Jianbo Dong, Bin Luo, Jun Zhang, Pengcheng Zhang, Fei Feng,
Yikai Zhu, Ang Liu, Zian Chen, Yi Shi, Hairong Jiao, Gang Lu, Yu Guan,
Ennan Zhai, Wencong Xiao, Hanyu Zhao, Man Yuan, Siran Yang, Xiang Li,
Jiamang Wang, Rui Men, Jianwei Zhang, Chang Zhou, Dennis Cai, Yuan Xie,
Binzhang Fu | Alibaba Group; HKUST | 2025 IEEE International Symposium
on High-Performance Computer Architecture (HPCA 2025)
Per-section summary organized by paper headings. Each section
includes paragraph-level bullet points and exact quantitative results
where the paper provides them.
Abstract
- Modern LLM training requires distributed computation across
thousands of GPUs, and overall efficiency is far below ideal because of
two recurring issues: hardware errors that crash entire jobs and network
traffic collisions that slow steady-state communication.

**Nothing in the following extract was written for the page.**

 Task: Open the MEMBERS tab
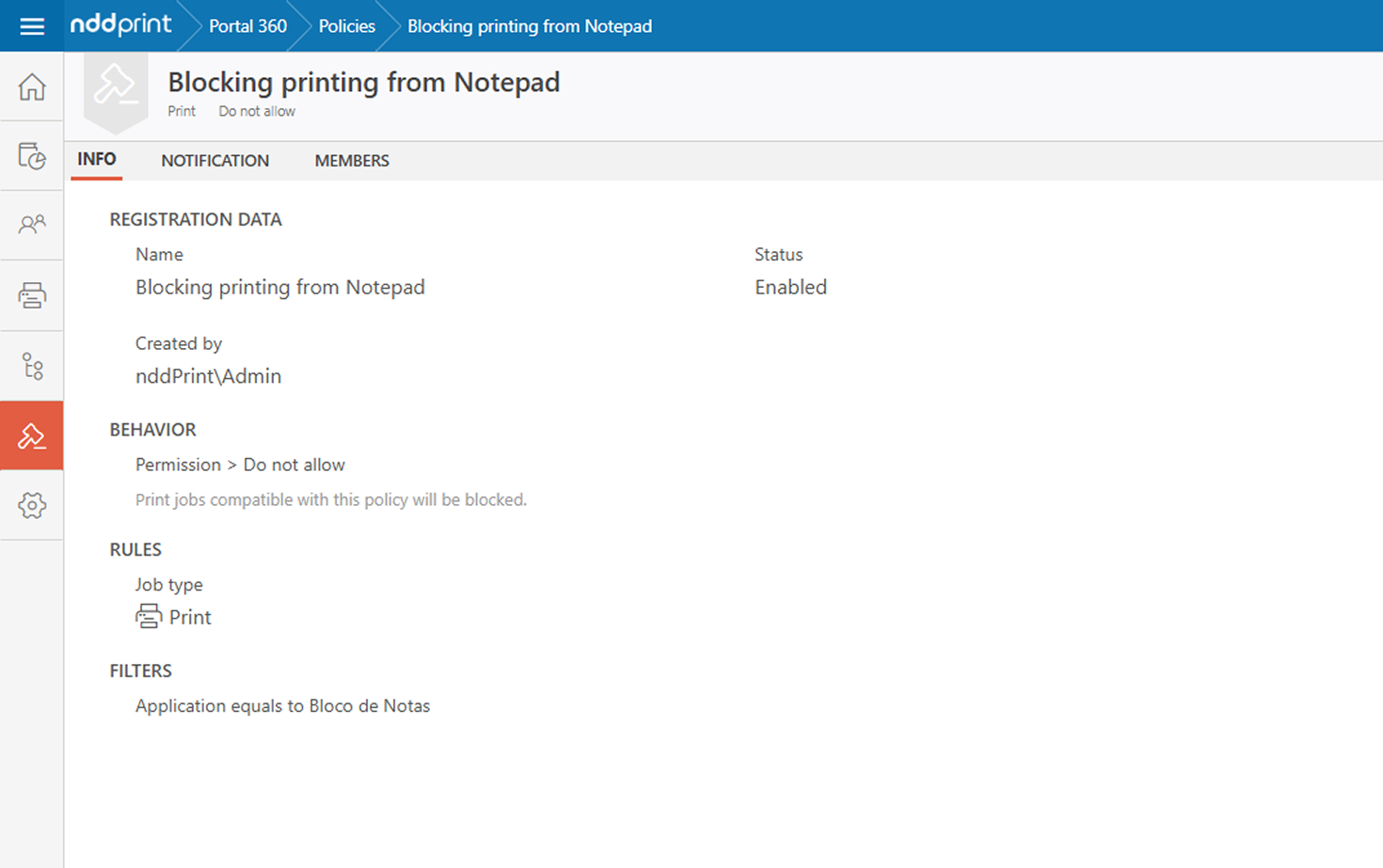pyautogui.click(x=352, y=161)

- Distributed training is fundamentally synchronization-bound: each
iteration exchanges gradients, parameters, and activations across all
workers, so any single faulty node halts the cluster, and the time spent
identifying the faulty node is pure waste.
- The authors propose C4 (Calibrating Collective Communication
over Converged Ethernet), a communication-driven solution built
on two insights: (1) data-parallel training has homogeneous, periodic
synchronization, so anomalies leave detectable timing syndromes inside
collective communication; (2) collective communication is dominated by
long-lived "elephant" flows whose schedule is predictable, enabling
cluster-scale traffic engineering rather than reactive ECMP.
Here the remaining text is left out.